EXERCISE GOAL. An exact copy of all the data is required.
[[ PROVIDED MATERIAL, beginning ]]
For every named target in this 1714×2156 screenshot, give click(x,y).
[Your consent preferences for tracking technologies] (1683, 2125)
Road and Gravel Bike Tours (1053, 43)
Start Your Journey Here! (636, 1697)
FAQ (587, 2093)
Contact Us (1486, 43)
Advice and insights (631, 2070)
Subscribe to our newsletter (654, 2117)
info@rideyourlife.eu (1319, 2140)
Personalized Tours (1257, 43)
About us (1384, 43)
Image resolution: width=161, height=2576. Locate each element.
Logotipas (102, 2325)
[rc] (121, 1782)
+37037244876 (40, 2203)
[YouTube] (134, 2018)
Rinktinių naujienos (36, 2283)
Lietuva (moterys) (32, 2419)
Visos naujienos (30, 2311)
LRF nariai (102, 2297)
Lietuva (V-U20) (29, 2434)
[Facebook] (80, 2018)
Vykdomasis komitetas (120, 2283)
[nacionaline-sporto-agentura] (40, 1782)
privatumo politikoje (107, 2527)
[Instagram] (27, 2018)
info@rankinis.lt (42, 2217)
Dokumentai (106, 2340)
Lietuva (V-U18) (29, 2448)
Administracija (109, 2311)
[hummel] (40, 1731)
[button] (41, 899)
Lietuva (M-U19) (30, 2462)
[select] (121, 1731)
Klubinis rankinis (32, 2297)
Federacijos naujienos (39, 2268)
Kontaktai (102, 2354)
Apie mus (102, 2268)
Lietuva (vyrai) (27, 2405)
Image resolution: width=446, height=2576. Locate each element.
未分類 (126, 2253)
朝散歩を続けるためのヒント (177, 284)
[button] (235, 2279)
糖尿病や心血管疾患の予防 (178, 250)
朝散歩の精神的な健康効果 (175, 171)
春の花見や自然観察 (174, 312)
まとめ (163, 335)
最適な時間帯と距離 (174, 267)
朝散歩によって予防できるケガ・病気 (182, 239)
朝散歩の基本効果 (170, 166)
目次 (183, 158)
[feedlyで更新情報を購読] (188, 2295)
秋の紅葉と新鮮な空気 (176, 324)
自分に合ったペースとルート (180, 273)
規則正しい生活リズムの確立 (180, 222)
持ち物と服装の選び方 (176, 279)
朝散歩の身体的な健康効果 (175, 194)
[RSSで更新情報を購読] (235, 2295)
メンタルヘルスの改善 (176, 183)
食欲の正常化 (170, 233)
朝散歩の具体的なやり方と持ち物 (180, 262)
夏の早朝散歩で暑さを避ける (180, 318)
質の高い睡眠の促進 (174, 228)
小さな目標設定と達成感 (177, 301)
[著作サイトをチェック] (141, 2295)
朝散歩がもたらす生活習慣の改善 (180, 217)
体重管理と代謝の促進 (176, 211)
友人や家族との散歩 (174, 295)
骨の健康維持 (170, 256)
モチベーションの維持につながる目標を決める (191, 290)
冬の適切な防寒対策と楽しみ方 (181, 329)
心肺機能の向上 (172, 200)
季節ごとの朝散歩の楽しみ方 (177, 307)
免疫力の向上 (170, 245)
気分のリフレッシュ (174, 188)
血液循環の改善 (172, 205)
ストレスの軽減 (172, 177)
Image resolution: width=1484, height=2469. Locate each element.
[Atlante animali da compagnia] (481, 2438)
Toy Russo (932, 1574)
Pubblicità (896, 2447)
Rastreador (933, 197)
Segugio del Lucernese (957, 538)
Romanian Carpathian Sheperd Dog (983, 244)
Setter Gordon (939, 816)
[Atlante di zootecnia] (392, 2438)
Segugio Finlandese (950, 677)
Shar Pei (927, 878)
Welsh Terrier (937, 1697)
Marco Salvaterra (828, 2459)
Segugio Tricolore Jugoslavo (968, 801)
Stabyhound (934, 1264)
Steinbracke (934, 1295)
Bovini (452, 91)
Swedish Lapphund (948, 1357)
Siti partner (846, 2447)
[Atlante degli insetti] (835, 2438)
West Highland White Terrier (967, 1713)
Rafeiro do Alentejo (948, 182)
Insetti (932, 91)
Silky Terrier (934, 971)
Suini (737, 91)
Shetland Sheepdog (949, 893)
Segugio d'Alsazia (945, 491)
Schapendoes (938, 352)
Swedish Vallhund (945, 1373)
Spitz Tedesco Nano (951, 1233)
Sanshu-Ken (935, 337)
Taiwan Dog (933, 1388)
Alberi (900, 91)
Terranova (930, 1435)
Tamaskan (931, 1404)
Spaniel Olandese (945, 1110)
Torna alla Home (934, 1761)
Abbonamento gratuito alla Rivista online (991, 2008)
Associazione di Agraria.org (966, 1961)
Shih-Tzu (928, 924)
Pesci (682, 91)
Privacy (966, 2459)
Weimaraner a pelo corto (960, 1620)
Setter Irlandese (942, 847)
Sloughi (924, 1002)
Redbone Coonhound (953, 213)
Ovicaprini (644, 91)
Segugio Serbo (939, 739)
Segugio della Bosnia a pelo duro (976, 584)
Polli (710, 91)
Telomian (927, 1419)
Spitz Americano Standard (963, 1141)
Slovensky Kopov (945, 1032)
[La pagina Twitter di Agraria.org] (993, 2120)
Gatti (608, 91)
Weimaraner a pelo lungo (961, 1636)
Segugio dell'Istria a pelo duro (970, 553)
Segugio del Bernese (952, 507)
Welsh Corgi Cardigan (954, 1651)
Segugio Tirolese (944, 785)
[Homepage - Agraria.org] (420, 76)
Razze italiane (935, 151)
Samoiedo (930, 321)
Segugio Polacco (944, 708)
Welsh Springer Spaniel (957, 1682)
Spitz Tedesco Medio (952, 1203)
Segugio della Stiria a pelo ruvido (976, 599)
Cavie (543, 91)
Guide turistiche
[[ PROVIDED MATERIAL, end ]]
OUTPUT.
For every named target in this 1714×2156 screenshot, give click(x,y).
[Your consent preferences for tracking technologies] (1683, 2125)
Road and Gravel Bike Tours (1053, 43)
Start Your Journey Here! (636, 1697)
FAQ (587, 2093)
Contact Us (1486, 43)
Advice and insights (631, 2070)
Subscribe to our newsletter (654, 2117)
info@rideyourlife.eu (1319, 2140)
Personalized Tours (1257, 43)
About us (1384, 43)
Image resolution: width=161, height=2576. Locate each element.
Logotipas (102, 2325)
[rc] (121, 1782)
+37037244876 (40, 2203)
[YouTube] (134, 2018)
Rinktinių naujienos (36, 2283)
Lietuva (moterys) (32, 2419)
Visos naujienos (30, 2311)
LRF nariai (102, 2297)
Lietuva (V-U20) (29, 2434)
[Facebook] (80, 2018)
Vykdomasis komitetas (120, 2283)
[nacionaline-sporto-agentura] (40, 1782)
privatumo politikoje (107, 2527)
[Instagram] (27, 2018)
info@rankinis.lt (42, 2217)
Dokumentai (106, 2340)
Lietuva (V-U18) (29, 2448)
Administracija (109, 2311)
[hummel] (40, 1731)
[button] (41, 899)
Lietuva (M-U19) (30, 2462)
[select] (121, 1731)
Klubinis rankinis (32, 2297)
Federacijos naujienos (39, 2268)
Kontaktai (102, 2354)
Apie mus (102, 2268)
Lietuva (vyrai) (27, 2405)
Image resolution: width=446, height=2576. Locate each element.
未分類 (126, 2253)
朝散歩を続けるためのヒント (177, 284)
[button] (235, 2279)
糖尿病や心血管疾患の予防 (178, 250)
朝散歩の精神的な健康効果 (175, 171)
春の花見や自然観察 (174, 312)
まとめ (163, 335)
最適な時間帯と距離 (174, 267)
朝散歩によって予防できるケガ・病気 (182, 239)
朝散歩の基本効果 (170, 166)
目次 (183, 158)
[feedlyで更新情報を購読] (188, 2295)
秋の紅葉と新鮮な空気 (176, 324)
自分に合ったペースとルート (180, 273)
規則正しい生活リズムの確立 (180, 222)
持ち物と服装の選び方 (176, 279)
朝散歩の身体的な健康効果 (175, 194)
[RSSで更新情報を購読] (235, 2295)
メンタルヘルスの改善 (176, 183)
食欲の正常化 (170, 233)
朝散歩の具体的なやり方と持ち物 (180, 262)
夏の早朝散歩で暑さを避ける (180, 318)
質の高い睡眠の促進 (174, 228)
小さな目標設定と達成感 (177, 301)
[著作サイトをチェック] (141, 2295)
朝散歩がもたらす生活習慣の改善 (180, 217)
体重管理と代謝の促進 (176, 211)
友人や家族との散歩 (174, 295)
骨の健康維持 (170, 256)
モチベーションの維持につながる目標を決める (191, 290)
冬の適切な防寒対策と楽しみ方 (181, 329)
心肺機能の向上 (172, 200)
季節ごとの朝散歩の楽しみ方 (177, 307)
免疫力の向上 (170, 245)
気分のリフレッシュ (174, 188)
血液循環の改善 (172, 205)
ストレスの軽減 (172, 177)
Image resolution: width=1484, height=2469. Locate each element.
[Atlante animali da compagnia] (481, 2438)
Toy Russo (932, 1574)
Pubblicità (896, 2447)
Rastreador (933, 197)
Segugio del Lucernese (957, 538)
Romanian Carpathian Sheperd Dog (983, 244)
Setter Gordon (939, 816)
[Atlante di zootecnia] (392, 2438)
Segugio Finlandese (950, 677)
Shar Pei (927, 878)
Welsh Terrier (937, 1697)
Marco Salvaterra (828, 2459)
Segugio Tricolore Jugoslavo (968, 801)
Stabyhound (934, 1264)
Steinbracke (934, 1295)
Bovini (452, 91)
Swedish Lapphund (948, 1357)
Siti partner (846, 2447)
[Atlante degli insetti] (835, 2438)
West Highland White Terrier (967, 1713)
Rafeiro do Alentejo (948, 182)
Insetti (932, 91)
Silky Terrier (934, 971)
Suini (737, 91)
Shetland Sheepdog (949, 893)
Segugio d'Alsazia (945, 491)
Schapendoes (938, 352)
Swedish Vallhund (945, 1373)
Spitz Tedesco Nano (951, 1233)
Sanshu-Ken (935, 337)
Taiwan Dog (933, 1388)
Alberi (900, 91)
Terranova (930, 1435)
Tamaskan (931, 1404)
Spaniel Olandese (945, 1110)
Torna alla Home (934, 1761)
Abbonamento gratuito alla Rivista online (991, 2008)
Associazione di Agraria.org (966, 1961)
Shih-Tzu (928, 924)
Pesci (682, 91)
Privacy (966, 2459)
Weimaraner a pelo corto (960, 1620)
Setter Irlandese (942, 847)
Sloughi (924, 1002)
Redbone Coonhound (953, 213)
Ovicaprini (644, 91)
Segugio Serbo (939, 739)
Segugio della Bosnia a pelo duro (976, 584)
Polli (710, 91)
Telomian (927, 1419)
Spitz Americano Standard (963, 1141)
Slovensky Kopov (945, 1032)
[La pagina Twitter di Agraria.org] (993, 2120)
Gatti (608, 91)
Weimaraner a pelo lungo (961, 1636)
Segugio dell'Istria a pelo duro (970, 553)
Segugio del Bernese (952, 507)
Welsh Corgi Cardigan (954, 1651)
Segugio Tirolese (944, 785)
[Homepage - Agraria.org] (420, 76)
Razze italiane (935, 151)
Samoiedo (930, 321)
Segugio Polacco (944, 708)
Welsh Springer Spaniel (957, 1682)
Spitz Tedesco Medio (952, 1203)
Segugio della Stiria a pelo ruvido (976, 599)
Cavie (543, 91)
Guide turistiche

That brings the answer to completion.